## [TEXT BLOCK]
--- begin ---
President Bush should heed James Madison’s warning

Allentown Morning Call, PA The press was barred from the 1787 Constitutional Convention so that the contentious delegates could speak freely. However, James Madison’s notes on the debates are a valuable source for our founding origins as a nation. And, in the Federalist Papers, Madison — urging the new Americans to vote to ratify the proposed Constitution — wrote on an issue now being fiercely debated again: the extent of a president’s powers. In this case, what George W. Bush claims are his ”inherent” constitutional powers in the war on terrorism. The time has come for Madison to enter the present debate.

In the Federalist No. 47, Madison said plainly: ”The accumulation of all powers, legislative, executive, and judiciary, in the same hands, whether of one, a few, or many, and whether hereditary, self-appointed, or elective, may justly be pronounced the very definition of tyranny.”
--- end ---
## [SET PROBLEM A]
According to the editorial on Madison's warning, why was the press barred from the 1787 Constitutional Convention?
## [SET PROBLEM B]
List the kinds of powers named in the Federalist No. 47 quotation in the editorial on Madison's warning.
## [SET PROBLEM C]
Write the next part of the editorial on Madison's warning, picking up after its final sentence.
The rows that follow have no connection to the editorial on Madison's warning.

## [Rows from a data collection]
--- begin ---
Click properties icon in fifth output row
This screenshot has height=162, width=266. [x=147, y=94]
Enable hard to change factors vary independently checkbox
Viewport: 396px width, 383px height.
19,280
--- end ---
## [RESULT A]
So that the contentious delegates could speak freely.

## [RESULT B]
Legislative, executive, and judiciary.

## [RESULT C]
Madison went on — and this is what troubles me about the presence of John Roberts and Samuel Alito on the Supreme Court — to say:

”Were the federal Constitution, therefore, really chargeable with the accumulation of power, or with a mixture of powers, having a dangerous tendency to such an accumulation, no further arguments would be necessary to inspire a universal reprobation of (our) system … The preservation of liberty requires that the three great departments of power should be separate and distinct.” Roberts and Alito have shown excessive deference to executive government powers.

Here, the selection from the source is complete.